[START Task inputs]

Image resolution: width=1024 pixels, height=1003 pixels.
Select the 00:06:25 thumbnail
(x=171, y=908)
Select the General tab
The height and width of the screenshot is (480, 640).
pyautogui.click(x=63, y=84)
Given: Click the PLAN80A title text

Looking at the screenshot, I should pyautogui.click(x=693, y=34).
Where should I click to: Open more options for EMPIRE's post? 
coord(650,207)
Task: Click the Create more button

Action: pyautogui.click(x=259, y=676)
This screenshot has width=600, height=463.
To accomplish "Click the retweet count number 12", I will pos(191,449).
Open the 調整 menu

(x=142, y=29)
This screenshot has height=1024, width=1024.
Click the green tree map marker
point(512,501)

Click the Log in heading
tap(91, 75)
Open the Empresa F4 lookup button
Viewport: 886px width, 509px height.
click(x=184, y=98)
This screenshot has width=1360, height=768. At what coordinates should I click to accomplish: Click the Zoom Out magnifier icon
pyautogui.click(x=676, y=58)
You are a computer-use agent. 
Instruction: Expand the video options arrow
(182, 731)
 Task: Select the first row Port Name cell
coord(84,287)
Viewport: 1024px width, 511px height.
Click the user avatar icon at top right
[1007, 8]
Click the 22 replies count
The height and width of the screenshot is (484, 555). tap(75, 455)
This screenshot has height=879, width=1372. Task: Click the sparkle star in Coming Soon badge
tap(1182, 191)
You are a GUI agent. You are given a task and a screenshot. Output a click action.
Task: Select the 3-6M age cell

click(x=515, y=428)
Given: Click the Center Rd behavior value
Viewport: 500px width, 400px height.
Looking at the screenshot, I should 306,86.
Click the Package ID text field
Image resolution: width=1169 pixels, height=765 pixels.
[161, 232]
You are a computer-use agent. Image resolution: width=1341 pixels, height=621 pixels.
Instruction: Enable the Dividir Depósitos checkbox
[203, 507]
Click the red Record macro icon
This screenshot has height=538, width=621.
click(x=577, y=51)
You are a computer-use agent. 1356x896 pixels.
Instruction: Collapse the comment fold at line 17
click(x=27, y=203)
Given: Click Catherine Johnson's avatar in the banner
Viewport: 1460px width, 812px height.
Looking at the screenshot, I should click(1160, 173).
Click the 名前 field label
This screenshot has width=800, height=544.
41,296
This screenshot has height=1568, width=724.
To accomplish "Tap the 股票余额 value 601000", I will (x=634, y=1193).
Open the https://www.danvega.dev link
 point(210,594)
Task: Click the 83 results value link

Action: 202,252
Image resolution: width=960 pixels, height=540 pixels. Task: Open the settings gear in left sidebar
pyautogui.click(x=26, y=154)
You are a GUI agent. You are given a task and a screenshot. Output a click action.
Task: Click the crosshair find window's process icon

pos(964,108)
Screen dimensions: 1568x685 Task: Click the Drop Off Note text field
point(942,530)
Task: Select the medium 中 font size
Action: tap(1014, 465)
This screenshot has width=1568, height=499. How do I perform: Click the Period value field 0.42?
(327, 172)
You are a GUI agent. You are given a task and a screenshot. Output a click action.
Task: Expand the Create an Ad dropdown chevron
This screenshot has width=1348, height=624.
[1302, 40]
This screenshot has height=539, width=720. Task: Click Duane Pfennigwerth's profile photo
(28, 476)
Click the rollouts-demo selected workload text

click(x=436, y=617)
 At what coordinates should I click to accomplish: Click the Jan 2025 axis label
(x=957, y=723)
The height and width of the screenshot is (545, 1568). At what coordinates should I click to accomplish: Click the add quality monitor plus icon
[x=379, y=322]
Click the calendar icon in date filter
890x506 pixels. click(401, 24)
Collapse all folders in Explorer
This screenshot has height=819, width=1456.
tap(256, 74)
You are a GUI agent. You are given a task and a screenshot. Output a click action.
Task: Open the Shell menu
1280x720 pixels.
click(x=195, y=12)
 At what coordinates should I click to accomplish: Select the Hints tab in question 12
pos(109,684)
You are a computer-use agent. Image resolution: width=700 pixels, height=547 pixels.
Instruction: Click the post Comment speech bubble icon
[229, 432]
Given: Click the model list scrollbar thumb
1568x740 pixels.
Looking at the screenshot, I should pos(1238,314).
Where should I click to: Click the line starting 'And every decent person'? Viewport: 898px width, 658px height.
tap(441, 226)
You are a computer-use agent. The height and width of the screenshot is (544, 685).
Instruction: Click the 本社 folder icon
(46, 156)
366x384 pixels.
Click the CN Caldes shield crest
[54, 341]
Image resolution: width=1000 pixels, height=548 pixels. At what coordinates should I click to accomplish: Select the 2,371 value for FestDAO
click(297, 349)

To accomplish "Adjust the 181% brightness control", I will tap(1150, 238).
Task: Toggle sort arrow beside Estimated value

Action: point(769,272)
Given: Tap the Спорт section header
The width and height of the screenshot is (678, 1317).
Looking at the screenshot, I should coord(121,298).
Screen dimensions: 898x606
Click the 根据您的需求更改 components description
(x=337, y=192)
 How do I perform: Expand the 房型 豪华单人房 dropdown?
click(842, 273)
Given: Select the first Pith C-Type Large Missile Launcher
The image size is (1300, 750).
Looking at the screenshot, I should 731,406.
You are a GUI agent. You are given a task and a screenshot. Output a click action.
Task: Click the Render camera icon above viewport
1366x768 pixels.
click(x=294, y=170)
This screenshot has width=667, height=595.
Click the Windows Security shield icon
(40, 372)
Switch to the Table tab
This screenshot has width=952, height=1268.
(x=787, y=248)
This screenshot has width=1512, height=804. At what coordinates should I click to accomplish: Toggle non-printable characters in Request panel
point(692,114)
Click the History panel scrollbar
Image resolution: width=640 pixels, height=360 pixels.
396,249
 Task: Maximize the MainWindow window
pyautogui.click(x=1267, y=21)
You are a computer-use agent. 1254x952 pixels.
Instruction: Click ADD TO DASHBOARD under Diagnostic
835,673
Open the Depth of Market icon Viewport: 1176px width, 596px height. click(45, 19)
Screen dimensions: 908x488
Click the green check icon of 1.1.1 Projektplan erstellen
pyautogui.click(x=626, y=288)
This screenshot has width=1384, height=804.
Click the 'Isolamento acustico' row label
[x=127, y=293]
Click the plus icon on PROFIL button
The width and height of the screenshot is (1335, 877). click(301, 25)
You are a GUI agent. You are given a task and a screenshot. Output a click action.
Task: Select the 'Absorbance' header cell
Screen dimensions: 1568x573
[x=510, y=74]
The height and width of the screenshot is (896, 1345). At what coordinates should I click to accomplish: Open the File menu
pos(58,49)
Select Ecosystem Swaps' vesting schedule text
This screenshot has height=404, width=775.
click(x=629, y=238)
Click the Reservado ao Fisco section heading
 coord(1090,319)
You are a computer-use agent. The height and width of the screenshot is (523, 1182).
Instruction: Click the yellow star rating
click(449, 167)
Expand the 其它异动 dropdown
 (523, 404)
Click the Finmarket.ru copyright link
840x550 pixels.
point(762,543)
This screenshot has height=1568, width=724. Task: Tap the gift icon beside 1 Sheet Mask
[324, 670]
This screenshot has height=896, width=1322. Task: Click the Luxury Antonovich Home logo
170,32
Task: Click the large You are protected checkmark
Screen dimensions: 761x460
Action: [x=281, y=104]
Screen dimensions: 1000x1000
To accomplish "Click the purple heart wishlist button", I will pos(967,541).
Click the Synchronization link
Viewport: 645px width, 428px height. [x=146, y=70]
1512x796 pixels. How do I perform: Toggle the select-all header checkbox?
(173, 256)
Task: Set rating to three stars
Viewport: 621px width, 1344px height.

[END Task inputs]

What you will do
Lay out the records from the line with "This screenshot has height=1568, width=724. Task: Tap" up to and including the line with "I will pos(967,541)." as a two-column CSV with the headers record_text and answer. Give one row per record, with each value in a single quoted field and line breaks replaced by spaces.

Answer to this task
record_text,answer
"This screenshot has height=1568, width=724. Task: Tap the gift icon beside 1 Sheet Mask","[324, 670]"
"This screenshot has height=896, width=1322. Task: Click the Luxury Antonovich Home logo","170,32"
"Task: Click the large You are protected checkmark Screen dimensions: 761x460","Action: [x=281, y=104]"
"Screen dimensions: 1000x1000 To accomplish ""Click the purple heart wishlist button"",","I will pos(967,541)."